They observe him as something fascinating and alluring to the eye and to the mind. Out of everything and everyone tonight, Solo is the only object of their intimate, non-professional attention. He is familiar. And being familiar, he is outrageously tempting.

Who wants to watch a speedy descent into inebriation and erotic dissipation?

They do.


	15. wanna get some

**Summary for the Chapter:**

> In which they dance all night.

They dance all night in a gaudy Californian hotel room, bodies loose with alcohol and fatigue as one song flows into another, Solo’s quick fingers changing the records: ‘Puff, the Magic Dragon’ and ‘Maria Elena’, ‘You Can’t Sit Down’ and ‘If I Had a Hammer’. Gaby tastes the coy smile in the corner of Illya’s mouth and gorges herself on Solo’s generous lips.

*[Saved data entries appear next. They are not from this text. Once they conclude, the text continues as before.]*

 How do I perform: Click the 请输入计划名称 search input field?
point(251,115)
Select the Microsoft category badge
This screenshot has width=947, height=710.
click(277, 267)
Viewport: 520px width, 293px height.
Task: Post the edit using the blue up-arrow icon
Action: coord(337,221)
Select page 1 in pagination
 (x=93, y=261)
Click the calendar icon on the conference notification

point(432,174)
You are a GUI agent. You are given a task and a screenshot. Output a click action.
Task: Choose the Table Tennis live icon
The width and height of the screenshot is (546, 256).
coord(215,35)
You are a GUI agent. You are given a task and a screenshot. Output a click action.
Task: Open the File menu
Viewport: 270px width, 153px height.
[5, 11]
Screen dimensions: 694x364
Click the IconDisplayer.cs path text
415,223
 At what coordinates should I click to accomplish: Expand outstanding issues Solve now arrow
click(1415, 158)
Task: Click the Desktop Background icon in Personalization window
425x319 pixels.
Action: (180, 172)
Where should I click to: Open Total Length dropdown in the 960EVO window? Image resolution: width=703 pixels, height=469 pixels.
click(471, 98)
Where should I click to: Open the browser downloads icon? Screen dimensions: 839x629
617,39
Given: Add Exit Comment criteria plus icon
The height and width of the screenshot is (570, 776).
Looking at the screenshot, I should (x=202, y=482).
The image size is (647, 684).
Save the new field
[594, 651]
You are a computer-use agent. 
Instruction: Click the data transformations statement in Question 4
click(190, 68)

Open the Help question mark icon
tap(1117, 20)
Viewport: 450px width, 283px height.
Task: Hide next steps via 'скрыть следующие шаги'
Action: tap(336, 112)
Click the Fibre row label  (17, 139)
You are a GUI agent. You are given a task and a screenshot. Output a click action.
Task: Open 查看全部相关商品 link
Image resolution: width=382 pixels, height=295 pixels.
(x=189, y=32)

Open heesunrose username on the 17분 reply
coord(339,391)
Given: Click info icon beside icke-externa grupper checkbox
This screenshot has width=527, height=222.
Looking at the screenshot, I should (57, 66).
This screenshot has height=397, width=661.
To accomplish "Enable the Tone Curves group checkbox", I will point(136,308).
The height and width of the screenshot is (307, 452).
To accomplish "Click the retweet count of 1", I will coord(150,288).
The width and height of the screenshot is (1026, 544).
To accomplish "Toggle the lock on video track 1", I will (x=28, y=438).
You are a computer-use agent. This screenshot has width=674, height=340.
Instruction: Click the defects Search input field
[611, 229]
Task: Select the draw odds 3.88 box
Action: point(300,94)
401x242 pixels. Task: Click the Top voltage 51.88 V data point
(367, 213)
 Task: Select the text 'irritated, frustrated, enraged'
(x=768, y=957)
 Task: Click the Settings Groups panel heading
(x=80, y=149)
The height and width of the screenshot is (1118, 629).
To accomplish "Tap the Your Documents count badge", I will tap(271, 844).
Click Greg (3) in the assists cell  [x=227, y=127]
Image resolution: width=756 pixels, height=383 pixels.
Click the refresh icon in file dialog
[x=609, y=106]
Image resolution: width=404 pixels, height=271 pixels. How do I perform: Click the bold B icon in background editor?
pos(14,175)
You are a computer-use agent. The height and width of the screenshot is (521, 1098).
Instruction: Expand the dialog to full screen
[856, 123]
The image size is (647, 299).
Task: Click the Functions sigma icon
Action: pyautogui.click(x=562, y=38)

The music keeps on playing. ‘He’s So Fine.’

She climbs Illya like a tree, wrapping her arms around his shoulders and her legs around his waist, urging him to spin them around the room. Furniture turns into a bright blur of colours but when Gaby’s grip becomes unsteady Solo slides up to them and props her up, his hard chest solid against her back like a wall that truly spells safety. Gaby laughs when she feels Illya’s arms move and close behind Solo’s back, a vice for two. It’s good.

Another breath, another record. ‘Mean Woman Blues.’ 

She bites Illya’s earlobe a little and chews on his neck a lot while Solo croons something inconsequential against the back of her neck. She wiggles in Illya’s arms, pushes back against Solo’s toned stomach and eggs them on until they exchange sloppy kisses and stumble backwards until the backs of Illya’s calves hit the enormous bed. Isn’t that nice. 

‘It’s All Right.’ 

Gaby is sprawled on top of Illya, exploring his mouth lazily, when Solo swirls to a stop by the bed and Gaby’s hand darts out to draw him towards her. She wants his graceless dancing. She wants his tipsy kissing. She wants him ruffled, cracked, as if being on home soil drags something long-forgotten out of him, a simple, uncultured fellow without a sliver of experience or sophistication. She wants this Solo on top of her and top of Illya, and then she wants the real Solo back. She wants all of them. She wants them all the time.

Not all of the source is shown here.